→ WORK TO DO: Reproduce the records from the line containing "Where should I click to: Click the RIGOL" through the end of the records, substituting "Display" for "Viewport" and leaving everything else unchanged.

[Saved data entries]
--- start ---
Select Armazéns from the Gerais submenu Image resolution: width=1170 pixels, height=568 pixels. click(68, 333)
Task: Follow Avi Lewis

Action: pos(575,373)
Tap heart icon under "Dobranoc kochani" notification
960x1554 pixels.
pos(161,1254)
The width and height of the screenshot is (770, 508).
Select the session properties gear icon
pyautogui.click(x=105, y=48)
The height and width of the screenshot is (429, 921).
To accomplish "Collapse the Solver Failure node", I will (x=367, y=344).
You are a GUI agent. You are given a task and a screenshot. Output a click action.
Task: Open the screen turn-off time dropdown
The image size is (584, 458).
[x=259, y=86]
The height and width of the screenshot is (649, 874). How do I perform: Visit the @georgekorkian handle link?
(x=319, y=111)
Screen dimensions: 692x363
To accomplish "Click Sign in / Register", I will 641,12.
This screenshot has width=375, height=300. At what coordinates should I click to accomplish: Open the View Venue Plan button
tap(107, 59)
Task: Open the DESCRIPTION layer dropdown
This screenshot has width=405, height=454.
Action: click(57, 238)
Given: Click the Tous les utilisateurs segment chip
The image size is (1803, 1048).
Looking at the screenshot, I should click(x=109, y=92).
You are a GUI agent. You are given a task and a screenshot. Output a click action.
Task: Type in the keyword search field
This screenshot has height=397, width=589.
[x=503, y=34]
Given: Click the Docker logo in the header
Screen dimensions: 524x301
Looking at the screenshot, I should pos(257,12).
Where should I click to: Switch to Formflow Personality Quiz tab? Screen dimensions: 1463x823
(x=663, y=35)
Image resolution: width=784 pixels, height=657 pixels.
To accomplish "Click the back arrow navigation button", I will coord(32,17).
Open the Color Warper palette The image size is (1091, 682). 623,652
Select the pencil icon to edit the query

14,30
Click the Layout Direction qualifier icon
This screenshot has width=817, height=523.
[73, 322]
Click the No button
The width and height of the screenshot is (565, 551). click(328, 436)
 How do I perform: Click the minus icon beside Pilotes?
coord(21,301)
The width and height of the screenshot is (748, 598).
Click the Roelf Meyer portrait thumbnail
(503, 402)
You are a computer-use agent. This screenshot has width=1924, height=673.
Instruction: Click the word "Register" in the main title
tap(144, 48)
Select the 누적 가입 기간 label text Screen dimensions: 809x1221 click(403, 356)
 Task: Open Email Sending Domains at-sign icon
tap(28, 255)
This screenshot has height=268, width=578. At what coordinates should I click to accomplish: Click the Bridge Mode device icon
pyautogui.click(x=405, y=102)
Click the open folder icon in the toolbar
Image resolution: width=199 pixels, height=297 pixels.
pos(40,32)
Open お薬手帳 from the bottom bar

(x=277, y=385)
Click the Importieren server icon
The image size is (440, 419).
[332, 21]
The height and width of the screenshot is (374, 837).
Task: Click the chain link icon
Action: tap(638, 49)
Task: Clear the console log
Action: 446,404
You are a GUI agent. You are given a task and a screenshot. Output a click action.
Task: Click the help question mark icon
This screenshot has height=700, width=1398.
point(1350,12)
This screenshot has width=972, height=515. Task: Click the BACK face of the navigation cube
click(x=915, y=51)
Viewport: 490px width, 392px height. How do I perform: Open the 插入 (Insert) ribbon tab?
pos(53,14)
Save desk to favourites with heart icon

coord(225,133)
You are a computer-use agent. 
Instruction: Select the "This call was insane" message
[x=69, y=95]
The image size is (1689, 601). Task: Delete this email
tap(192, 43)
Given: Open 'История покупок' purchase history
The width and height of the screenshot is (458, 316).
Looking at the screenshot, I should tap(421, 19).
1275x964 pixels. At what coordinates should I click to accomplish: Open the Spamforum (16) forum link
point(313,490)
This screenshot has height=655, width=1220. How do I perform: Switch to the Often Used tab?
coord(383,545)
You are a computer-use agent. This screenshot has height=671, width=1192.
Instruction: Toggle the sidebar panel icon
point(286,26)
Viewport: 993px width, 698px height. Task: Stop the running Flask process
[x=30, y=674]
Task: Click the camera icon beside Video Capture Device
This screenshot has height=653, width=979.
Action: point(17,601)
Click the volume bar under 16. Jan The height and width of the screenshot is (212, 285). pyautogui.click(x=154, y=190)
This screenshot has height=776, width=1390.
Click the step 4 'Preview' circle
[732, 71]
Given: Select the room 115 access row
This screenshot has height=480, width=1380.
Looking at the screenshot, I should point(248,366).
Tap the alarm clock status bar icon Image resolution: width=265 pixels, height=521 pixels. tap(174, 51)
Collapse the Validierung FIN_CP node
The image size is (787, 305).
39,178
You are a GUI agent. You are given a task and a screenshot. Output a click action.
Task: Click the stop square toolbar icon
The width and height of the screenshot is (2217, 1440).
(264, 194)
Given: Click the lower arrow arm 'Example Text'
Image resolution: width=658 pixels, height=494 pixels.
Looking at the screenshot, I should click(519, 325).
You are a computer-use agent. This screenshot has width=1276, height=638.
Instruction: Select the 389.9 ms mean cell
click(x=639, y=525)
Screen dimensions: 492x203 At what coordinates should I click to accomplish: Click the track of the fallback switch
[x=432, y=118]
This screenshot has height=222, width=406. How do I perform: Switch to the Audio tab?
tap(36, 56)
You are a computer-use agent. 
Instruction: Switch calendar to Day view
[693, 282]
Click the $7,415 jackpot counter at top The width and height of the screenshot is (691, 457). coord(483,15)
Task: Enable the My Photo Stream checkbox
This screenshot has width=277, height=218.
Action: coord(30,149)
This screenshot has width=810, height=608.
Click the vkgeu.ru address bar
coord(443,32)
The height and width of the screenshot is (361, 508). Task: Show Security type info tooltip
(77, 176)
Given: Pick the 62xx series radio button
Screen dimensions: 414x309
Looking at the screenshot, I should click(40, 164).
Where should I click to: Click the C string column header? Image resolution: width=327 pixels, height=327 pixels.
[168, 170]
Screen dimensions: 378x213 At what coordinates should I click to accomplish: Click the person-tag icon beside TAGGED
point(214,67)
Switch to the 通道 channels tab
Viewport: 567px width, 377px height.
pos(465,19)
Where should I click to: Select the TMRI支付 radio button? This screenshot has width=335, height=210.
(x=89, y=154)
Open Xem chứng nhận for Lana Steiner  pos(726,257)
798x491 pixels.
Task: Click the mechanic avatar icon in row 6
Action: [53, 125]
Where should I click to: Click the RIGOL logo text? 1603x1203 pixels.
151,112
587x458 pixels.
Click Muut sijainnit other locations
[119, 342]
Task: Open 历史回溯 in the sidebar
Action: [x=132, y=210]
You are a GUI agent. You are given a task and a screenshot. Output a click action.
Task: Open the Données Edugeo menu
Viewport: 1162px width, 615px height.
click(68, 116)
--- end ---
→ ANSWER FOR THIS EXERCISE:
Where should I click to: Click the RIGOL logo text? 1603x1203 pixels.
151,112
587x458 pixels.
Click Muut sijainnit other locations
[119, 342]
Task: Open 历史回溯 in the sidebar
Action: [x=132, y=210]
You are a GUI agent. You are given a task and a screenshot. Output a click action.
Task: Open the Données Edugeo menu
Display: 1162px width, 615px height.
click(68, 116)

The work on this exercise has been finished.